Of the entries that follow, how many lines hold the word "Open"? Reply with the number only.

- **Extracted records**:
+++++

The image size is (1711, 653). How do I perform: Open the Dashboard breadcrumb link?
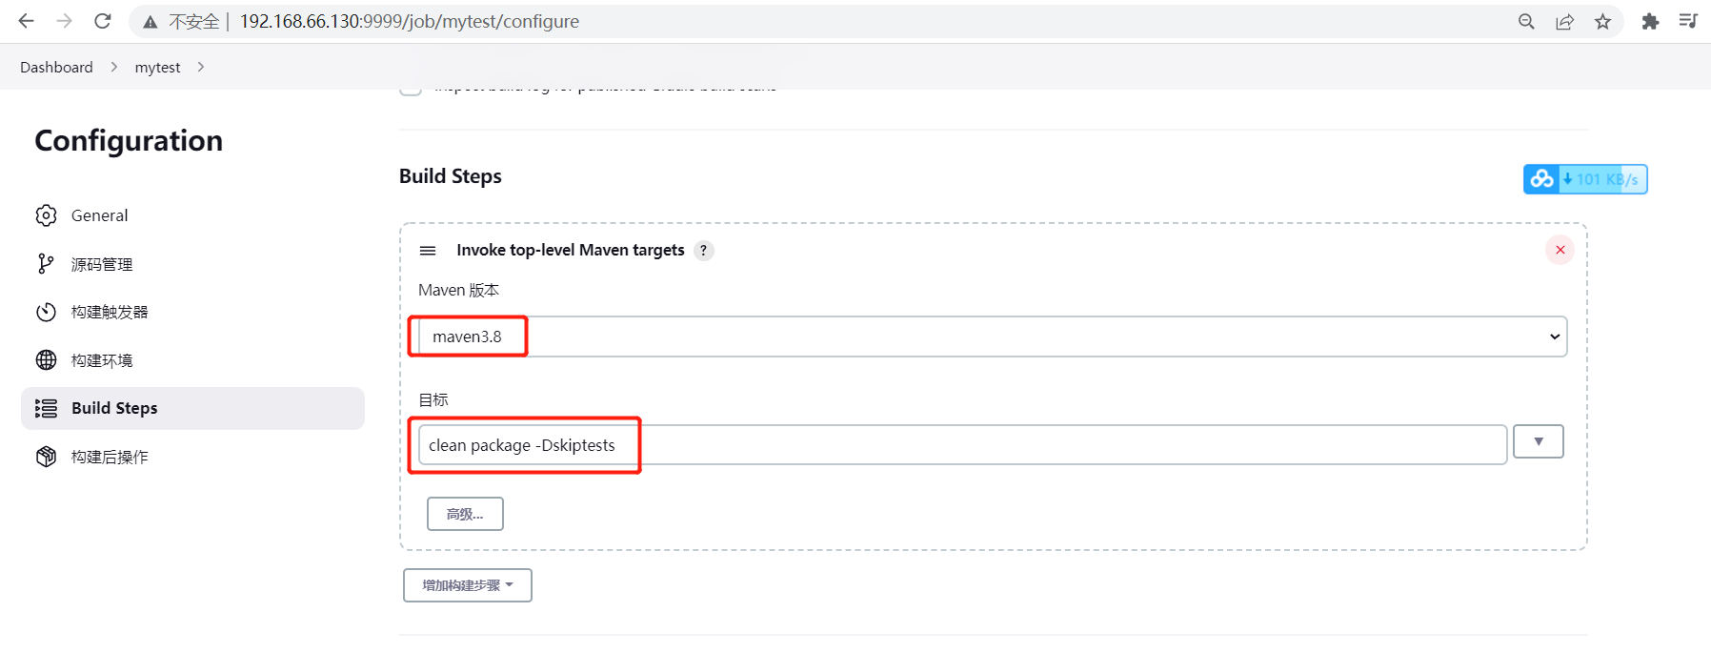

+++++

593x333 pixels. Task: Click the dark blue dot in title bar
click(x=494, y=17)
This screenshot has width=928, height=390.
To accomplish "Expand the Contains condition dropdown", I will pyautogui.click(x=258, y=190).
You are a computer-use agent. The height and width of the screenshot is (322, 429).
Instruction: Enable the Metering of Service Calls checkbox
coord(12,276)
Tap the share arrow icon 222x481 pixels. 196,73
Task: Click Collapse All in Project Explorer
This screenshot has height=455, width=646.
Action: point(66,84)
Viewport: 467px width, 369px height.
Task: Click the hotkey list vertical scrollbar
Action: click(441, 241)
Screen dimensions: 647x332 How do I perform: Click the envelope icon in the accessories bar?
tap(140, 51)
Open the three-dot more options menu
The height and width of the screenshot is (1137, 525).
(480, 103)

+++++

- **Response**:
2